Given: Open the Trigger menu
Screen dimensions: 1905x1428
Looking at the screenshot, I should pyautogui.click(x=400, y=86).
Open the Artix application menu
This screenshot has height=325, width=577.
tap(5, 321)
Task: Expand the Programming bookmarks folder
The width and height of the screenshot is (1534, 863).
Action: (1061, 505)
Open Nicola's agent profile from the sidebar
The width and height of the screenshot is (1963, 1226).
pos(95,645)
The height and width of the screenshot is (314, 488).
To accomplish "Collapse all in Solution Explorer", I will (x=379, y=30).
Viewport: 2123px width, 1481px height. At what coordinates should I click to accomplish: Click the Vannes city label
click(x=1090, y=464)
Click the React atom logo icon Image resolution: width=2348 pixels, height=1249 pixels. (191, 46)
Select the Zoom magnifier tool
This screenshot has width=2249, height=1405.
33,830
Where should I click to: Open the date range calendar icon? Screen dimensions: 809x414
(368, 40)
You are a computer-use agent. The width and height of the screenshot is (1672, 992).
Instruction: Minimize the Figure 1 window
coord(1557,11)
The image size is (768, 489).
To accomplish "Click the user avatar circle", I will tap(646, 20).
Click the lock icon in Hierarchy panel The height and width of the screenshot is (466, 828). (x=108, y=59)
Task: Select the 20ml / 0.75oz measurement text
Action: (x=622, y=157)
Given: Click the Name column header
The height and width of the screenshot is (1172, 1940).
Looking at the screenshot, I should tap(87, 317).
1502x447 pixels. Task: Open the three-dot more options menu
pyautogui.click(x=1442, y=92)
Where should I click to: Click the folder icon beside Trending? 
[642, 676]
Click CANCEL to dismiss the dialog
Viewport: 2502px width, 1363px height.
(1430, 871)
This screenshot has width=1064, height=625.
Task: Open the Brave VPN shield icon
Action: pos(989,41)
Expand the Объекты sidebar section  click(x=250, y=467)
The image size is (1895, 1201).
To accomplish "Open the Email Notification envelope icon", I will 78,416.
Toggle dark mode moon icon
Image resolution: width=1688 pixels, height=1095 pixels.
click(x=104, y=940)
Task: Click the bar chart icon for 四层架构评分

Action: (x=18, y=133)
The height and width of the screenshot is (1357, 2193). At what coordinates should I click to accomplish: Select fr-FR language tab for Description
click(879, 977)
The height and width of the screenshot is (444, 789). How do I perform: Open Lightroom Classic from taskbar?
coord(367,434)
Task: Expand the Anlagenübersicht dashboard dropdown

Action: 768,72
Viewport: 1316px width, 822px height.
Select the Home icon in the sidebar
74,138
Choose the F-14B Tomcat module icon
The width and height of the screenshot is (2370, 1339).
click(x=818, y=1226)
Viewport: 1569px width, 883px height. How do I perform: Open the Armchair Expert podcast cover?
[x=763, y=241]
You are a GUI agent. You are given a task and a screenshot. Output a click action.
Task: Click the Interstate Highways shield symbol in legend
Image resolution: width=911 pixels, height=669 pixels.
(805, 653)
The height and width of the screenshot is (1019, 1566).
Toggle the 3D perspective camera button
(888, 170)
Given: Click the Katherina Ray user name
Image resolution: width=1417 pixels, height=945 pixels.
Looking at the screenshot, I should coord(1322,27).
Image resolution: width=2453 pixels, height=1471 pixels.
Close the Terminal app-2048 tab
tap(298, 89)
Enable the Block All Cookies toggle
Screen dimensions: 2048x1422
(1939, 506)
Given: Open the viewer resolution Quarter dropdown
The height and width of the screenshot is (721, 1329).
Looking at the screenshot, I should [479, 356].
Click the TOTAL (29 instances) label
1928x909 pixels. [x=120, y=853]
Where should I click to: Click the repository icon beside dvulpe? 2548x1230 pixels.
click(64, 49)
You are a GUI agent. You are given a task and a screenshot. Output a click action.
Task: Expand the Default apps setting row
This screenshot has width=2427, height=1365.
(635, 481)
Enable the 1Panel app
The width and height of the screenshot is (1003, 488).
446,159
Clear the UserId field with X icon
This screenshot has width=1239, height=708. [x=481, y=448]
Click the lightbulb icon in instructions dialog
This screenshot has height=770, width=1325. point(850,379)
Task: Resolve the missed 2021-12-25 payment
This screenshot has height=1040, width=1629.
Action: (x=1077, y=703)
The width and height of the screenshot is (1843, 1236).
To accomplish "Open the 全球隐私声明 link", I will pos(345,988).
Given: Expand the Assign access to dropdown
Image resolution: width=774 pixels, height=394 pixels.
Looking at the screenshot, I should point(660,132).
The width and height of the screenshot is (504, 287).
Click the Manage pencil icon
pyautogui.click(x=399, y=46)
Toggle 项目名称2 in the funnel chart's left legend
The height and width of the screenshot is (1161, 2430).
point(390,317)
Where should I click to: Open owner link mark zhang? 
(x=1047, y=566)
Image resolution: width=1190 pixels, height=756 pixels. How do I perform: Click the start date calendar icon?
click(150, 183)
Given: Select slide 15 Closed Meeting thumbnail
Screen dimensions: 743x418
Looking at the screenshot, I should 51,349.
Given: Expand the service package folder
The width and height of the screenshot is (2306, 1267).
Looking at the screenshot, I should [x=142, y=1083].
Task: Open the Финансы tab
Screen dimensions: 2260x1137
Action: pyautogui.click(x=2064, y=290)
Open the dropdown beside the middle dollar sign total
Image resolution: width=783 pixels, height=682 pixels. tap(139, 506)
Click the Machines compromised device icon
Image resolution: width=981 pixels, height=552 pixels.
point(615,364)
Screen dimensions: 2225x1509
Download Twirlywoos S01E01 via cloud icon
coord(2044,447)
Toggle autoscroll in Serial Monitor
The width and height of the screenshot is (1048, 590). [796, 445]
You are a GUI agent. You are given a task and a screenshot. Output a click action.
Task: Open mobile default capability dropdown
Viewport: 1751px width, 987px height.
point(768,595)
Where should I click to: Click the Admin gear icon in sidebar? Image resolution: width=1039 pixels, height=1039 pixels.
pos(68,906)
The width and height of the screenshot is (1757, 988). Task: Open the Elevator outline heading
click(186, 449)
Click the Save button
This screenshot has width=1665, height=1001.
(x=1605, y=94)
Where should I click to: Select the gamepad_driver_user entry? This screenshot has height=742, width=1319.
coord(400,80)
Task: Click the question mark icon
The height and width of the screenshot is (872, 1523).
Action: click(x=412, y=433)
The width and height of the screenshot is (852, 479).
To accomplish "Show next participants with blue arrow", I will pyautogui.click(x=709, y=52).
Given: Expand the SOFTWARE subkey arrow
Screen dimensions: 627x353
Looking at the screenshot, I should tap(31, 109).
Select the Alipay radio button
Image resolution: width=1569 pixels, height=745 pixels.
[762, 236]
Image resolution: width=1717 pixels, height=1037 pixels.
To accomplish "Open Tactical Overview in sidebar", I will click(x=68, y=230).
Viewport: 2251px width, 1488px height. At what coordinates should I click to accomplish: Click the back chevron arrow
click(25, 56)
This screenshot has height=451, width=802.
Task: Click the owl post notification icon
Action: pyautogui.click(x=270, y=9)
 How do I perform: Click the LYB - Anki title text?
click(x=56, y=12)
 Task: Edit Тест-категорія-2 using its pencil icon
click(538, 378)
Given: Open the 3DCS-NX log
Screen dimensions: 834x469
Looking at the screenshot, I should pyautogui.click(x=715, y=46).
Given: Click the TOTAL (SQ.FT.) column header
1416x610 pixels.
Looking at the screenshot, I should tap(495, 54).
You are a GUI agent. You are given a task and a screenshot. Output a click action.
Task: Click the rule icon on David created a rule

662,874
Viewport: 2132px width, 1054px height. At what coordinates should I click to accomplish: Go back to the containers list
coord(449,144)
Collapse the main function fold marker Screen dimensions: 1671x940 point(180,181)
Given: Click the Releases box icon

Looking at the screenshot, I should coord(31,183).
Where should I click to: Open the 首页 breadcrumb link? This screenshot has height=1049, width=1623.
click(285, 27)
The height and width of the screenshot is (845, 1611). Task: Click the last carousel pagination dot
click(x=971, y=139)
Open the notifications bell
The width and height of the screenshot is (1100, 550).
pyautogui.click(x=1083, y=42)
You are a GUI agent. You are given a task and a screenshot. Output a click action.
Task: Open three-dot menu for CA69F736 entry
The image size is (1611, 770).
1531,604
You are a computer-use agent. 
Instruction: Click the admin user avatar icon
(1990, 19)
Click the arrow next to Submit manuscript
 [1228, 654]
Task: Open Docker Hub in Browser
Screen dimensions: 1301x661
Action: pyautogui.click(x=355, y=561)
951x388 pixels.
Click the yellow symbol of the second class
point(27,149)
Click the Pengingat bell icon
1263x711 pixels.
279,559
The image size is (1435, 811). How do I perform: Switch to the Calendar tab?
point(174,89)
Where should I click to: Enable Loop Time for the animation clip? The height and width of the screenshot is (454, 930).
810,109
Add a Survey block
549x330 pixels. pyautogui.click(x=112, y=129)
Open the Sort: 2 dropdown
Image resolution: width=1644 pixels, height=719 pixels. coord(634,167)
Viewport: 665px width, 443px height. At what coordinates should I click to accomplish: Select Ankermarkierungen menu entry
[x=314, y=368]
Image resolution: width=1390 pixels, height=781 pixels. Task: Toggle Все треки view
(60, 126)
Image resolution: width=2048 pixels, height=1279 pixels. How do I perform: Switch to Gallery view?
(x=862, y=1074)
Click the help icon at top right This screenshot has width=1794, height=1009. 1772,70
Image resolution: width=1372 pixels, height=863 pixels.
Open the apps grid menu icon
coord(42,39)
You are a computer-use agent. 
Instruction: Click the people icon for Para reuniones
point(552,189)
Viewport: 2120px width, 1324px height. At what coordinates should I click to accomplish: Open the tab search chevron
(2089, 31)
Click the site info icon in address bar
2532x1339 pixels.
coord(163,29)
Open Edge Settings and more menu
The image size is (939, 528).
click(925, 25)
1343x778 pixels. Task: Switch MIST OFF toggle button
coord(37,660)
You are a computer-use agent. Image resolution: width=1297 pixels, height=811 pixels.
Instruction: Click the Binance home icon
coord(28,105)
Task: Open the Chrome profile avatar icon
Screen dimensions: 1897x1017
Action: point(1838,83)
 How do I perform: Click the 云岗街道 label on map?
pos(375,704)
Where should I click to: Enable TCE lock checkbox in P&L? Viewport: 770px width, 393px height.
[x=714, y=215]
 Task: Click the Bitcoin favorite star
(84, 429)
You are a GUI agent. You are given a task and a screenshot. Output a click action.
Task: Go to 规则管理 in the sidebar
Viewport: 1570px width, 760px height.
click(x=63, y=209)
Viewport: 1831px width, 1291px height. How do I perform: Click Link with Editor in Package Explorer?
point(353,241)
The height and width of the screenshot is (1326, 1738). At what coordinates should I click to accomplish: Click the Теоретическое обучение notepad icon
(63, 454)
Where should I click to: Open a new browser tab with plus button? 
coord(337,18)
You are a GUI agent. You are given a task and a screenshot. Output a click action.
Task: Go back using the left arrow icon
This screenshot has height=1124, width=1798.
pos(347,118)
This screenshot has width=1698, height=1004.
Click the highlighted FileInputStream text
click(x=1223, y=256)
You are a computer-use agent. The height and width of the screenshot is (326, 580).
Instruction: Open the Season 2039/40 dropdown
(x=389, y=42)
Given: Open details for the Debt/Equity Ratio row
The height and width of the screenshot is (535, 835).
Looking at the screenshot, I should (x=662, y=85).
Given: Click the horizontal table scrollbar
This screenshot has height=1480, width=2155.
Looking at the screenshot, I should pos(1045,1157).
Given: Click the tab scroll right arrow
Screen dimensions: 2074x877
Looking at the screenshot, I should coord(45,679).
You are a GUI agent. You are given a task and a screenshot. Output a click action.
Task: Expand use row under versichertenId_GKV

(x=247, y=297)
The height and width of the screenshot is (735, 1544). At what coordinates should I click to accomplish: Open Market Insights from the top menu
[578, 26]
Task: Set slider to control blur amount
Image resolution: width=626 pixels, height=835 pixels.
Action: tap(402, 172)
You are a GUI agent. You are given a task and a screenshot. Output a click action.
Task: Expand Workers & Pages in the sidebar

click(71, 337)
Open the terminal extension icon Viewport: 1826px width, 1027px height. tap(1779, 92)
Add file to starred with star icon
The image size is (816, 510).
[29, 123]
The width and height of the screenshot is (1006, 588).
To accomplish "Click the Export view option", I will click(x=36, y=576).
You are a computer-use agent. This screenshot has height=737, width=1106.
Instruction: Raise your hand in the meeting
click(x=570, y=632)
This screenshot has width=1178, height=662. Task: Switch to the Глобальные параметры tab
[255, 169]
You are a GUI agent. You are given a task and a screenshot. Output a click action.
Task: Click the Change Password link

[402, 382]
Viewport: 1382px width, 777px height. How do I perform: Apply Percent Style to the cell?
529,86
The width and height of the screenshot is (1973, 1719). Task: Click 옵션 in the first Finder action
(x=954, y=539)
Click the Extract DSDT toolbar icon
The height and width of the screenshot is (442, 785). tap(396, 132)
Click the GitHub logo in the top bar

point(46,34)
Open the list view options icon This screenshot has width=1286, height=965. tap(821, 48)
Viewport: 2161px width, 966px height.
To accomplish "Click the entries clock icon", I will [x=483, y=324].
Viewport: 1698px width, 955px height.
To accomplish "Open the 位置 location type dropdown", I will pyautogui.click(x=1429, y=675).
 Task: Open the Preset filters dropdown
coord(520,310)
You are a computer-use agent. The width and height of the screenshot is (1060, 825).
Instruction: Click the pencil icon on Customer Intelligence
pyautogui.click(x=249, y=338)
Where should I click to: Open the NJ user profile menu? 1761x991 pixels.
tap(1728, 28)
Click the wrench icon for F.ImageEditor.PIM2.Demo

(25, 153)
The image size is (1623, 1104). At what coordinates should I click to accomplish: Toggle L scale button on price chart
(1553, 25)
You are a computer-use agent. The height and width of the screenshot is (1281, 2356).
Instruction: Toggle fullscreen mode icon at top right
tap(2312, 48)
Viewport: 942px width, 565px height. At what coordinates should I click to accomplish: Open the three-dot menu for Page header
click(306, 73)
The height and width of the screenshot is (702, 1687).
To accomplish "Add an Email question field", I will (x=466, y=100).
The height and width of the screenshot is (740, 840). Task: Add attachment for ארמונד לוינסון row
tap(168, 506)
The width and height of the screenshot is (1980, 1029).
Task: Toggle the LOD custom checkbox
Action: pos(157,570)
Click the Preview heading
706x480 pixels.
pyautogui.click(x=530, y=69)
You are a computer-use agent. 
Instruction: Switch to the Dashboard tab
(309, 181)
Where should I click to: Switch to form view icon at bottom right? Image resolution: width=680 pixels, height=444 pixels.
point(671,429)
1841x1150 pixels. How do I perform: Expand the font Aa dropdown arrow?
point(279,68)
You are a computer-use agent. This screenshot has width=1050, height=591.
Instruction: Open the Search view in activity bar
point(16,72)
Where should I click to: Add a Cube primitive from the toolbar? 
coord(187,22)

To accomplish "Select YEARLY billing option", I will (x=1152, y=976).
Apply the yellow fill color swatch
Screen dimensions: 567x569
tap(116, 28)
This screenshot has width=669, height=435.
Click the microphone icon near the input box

▶ [Exercise goal]:
Where the listing above has a line with "Where should I click to: Enable TCE", start there, and output every line exactly through the line with "Given: Open details", which is also included.

▶ [Reply to the task]:
Where should I click to: Enable TCE lock checkbox in P&L? Viewport: 770px width, 393px height.
[x=714, y=215]
 Task: Click the Bitcoin favorite star
(84, 429)
You are a GUI agent. You are given a task and a screenshot. Output a click action.
Task: Go to 规则管理 in the sidebar
Viewport: 1570px width, 760px height.
click(x=63, y=209)
Viewport: 1831px width, 1291px height. How do I perform: Click Link with Editor in Package Explorer?
point(353,241)
The height and width of the screenshot is (1326, 1738). At what coordinates should I click to accomplish: Click the Теоретическое обучение notepad icon
(63, 454)
Where should I click to: Open a new browser tab with plus button? 
coord(337,18)
You are a GUI agent. You are given a task and a screenshot. Output a click action.
Task: Go back using the left arrow icon
This screenshot has height=1124, width=1798.
pos(347,118)
This screenshot has width=1698, height=1004.
Click the highlighted FileInputStream text
click(x=1223, y=256)
You are a computer-use agent. The height and width of the screenshot is (326, 580).
Instruction: Open the Season 2039/40 dropdown
(x=389, y=42)
Given: Open details for the Debt/Equity Ratio row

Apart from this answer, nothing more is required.